The Blind Side

I am writing about the blind side.  No, I am not referring to the American game of football and the sad truth that quarterbacks do not have eyes in the back of their head. Instead, I refer to the political and social biases that make it so hard for us to see and understand the opposition.  It is often true of conservatives, but it is even more common among liberal/progressive observers of the political scene.

Let us consider the recent uproar over the Covington Catholic School.  A large contingent of students from that Kentucky school arrived in the nation’s capital to take part in the annual March for Life.  Other marchers for other causes were also in town, and at some point the different groups came into contact.

Unfortunately, a superfluity of news reporters were also in the city. For the most part, these members of the press had no sympathy for pro-life marchers or the Catholic and Evangelical Christians who formed their ranks.  Indeed, they often appear almost blind to the pro-lifer’s existence.  To illustrate, massive turnouts of March for Lifers have sometimes been virtually ignored by The Washington Post. A woman’s march or a gay-pride parade receives far more extensive and favorable coverage.

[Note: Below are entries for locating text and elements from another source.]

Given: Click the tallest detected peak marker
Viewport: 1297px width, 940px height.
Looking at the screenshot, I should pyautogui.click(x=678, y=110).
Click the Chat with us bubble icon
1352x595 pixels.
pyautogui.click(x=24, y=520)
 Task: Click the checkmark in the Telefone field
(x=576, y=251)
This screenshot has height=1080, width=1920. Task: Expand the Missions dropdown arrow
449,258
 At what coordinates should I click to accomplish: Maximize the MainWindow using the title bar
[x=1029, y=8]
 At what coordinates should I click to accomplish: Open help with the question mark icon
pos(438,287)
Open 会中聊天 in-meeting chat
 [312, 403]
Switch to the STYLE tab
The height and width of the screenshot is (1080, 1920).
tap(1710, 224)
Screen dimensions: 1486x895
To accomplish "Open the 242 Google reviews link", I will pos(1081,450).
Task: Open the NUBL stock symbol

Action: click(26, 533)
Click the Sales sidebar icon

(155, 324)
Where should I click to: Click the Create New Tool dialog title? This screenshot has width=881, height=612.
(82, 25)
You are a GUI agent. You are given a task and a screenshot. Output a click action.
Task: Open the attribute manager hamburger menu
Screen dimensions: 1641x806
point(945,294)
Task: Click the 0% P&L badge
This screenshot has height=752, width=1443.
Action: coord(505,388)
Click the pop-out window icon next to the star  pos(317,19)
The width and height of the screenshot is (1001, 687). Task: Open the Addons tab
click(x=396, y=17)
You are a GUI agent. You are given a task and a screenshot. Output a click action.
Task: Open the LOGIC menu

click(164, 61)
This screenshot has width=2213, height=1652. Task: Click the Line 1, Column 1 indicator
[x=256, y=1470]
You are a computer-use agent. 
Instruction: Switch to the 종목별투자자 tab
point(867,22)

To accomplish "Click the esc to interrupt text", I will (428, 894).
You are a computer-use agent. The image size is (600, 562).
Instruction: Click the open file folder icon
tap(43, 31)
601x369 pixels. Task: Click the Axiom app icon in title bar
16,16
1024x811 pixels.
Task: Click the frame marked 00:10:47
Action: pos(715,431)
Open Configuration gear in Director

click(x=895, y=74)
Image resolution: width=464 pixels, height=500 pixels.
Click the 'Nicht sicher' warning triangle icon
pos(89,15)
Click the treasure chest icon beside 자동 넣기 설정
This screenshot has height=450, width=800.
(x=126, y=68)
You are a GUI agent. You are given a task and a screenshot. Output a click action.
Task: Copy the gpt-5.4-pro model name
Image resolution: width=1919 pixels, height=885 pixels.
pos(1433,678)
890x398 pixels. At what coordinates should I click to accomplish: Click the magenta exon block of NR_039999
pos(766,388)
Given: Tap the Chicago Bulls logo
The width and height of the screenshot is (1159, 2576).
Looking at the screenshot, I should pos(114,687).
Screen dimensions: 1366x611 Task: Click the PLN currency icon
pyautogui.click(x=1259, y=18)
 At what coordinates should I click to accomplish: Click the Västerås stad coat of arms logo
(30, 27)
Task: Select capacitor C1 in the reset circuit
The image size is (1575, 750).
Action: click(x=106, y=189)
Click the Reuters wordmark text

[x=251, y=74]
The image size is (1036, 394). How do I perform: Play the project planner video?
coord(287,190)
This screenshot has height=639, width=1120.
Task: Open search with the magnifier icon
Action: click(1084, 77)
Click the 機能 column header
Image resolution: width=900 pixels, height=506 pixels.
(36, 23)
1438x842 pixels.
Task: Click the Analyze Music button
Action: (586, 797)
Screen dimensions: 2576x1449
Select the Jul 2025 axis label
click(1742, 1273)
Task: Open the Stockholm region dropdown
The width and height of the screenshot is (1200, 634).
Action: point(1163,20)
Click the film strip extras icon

As some of the Covington students gathered around the Lincoln Memorial, an American Indian man approached and began beating his drum in front of one of the students.  The student smiled and said nothing.  Some reporters said the student smirked or sneered, but I did not see it that way when I later viewed the television footage.  The confrontation went on for a number of uncomfortable minutes.  There was some shouting on the part of the several groups in the vicinity, including profane chants from a gathering of Black Hebrew Nationalists, but there was no violence.

In first reporting the incident, the major news sources almost uniformly blamed the Covington students for the confrontation.  The America Indian was pictured as the victim of verbal abuse by the Catholic schoolboys.  The pro-life marchers were castigated as religious and racial bigots.

Fortunately, there were extensive newsreels and videocams of the happenings at the Lincoln Memorial.  As these video records were examined, a different picture began to emerge.  It now appears that the Covington students were the victims of unwanted confrontation, not the other way around. The American Indian provocateur who confronted them claimed to be a veteran with wartime service in an elite military unit, but this was totally false.  He is a veteran with a short period of military service in the continental U.S., but his chief claim to fame is as a semi-professional agitator for a variety of radical causes.

This episode left another black mark on American journalism.  In their anxiety to be the first news organization out with a story, reporters ignored the most important maxims.  Check your sources.  Do the necessary investigation.  Above all, tell the truth as accurately as possible.

In this instance, as in so many occasions in recent years, our news organizations were blindsided by their biases.